The last decade, however, has seen the tide completely change. In 2007, they scored three podium finishes with Bruno Junqueira. In 2009, they won at Watkins Glen with the late Justin Wilson.

The combination won again at Texas Motor Speedway in 2012, and finished sixth in the 2013 Verizon IndyCar Series championship. That same year, Mike Conway took a shock win for them in Race 1 at the Chevrolet Dual in Detroit.

Carlos Huertas scored an upset win for them in Race 1 at the Houston double-header in 2014, and while 2015 and 2016 yielded no wins, Tristan Vautier and Conor Daly gave them several strong runs – Vautier’s best finish was fourth in Race 2 at Detroit, while Daly finished second in Race 1 at Detroit, finished fourth at Watkins Glen, and scored a trio of sixth-place finishes at the Indianapolis Motor Speedway Road Course, Race 2 at Detroit, and the Mid-Ohio Sports Car Course.

And 2017 was set to possibly be the best year the team has ever had. Sebastien Bourdais gave the team a popular win in the season-opening Firestone Grand Prix of St. Petersburg, and then rookie Ed Jones scored back-to-back top tens – 10th and sixth – at St. Pete and the Toyota Grand Prix of Long Beach to start his career.

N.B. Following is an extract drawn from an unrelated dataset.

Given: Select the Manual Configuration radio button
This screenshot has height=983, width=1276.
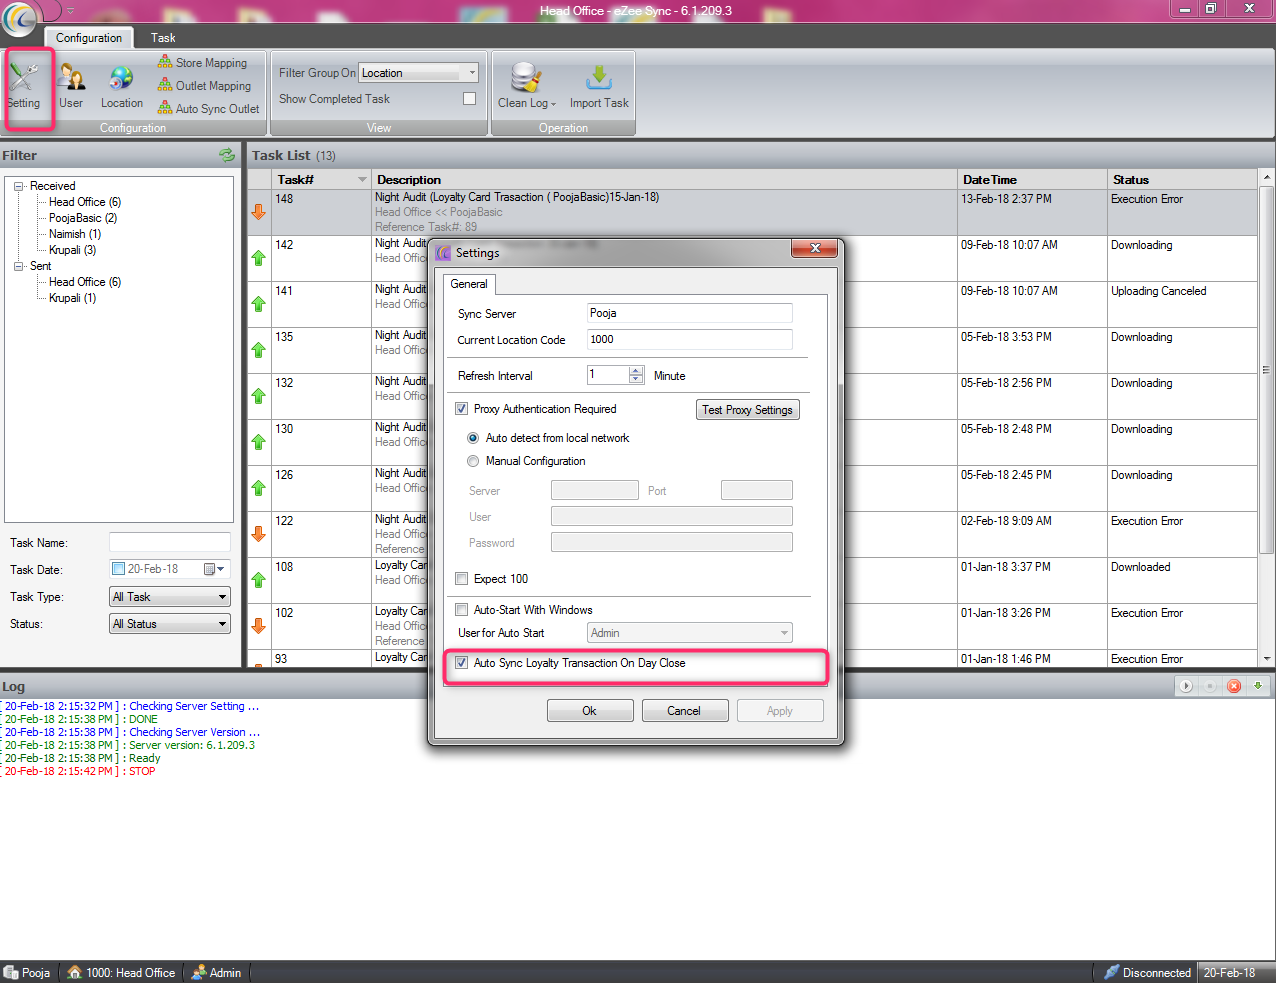Looking at the screenshot, I should point(473,461).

But, things started unraveling at the Indianapolis 500. Bourdais appeared set to be in the Fast Nine Pole Shootout during his first qualifying run – both of his first two laps were above 231 mph –  before his horrifying crash in Turn 2.

While Jones qualified an impressive 11th and finished an even more impressive third, results for the rest of the season became hard to come by – Jones only scored two more Top 10s, with a best result of seventh at Road America.

But, retooled for 2018, the Coyne team is a legitimate threat at the 102nd Running of the Indianapolis 500.

Bourdais, whose No. 18 Honda features new sponsorship from SealMaster and now ownership partners in Jimmy Vasser and James “Sulli” Sullivan, has a win already, again at St. Pete, and sits third in the championship.

And Bourdais may also be Honda’s best hope, given that he was the fastest Honda in qualifying – he’ll start fifth behind Ed Carpenter, Simon Pagenaud, Will Power, and Josef Newgarden.

“I think it speaks volumes about their work, their passion and their dedication to this program, Dale (Coyne), Jimmy (Vasser) and Sulli (James Sullivan) and everybody from top to bottom. I can’t thank them enough for the opportunity, for the support,” Bourdais said of the team’s effort.

Rookie Zachary Claman De Melo has been progressing nicely, and his Month of May has been very solid – he finished 12th at the INDYCAR Grand Prix on the IMS Road Course and qualified a strong 13th for the “500.”

“It’s been surreal to be here as rookie. I’m a bit at a loss for words,” Claman De Melo revealed after qualifying. “The fans, driving around this place, being with the team, everything is amazing. I have a great engineer, a great group of experienced mechanics at Dale Coyne Racing.”

While Conor Daly and Pippa Mann struggled in one-off entries, with Mann getting bumped out of the field in Saturday qualifying, Daly’s entry essentially puts three Coyne cars in the race – Daly’s No. 17 United States Air Force Honda is a Dale Coyne car that has been leased to Thom Burns Racing.

Rest assured, the days of Coyne being an “also ran” are long gone, and a Coyne car ending up in Victory Lane at the biggest race of the year would complete the Chicago Cubs analogy – the Cubs won a World Series title in 2016, and an Indy 500 triumph would be the crowning achievement in Coyne’s career.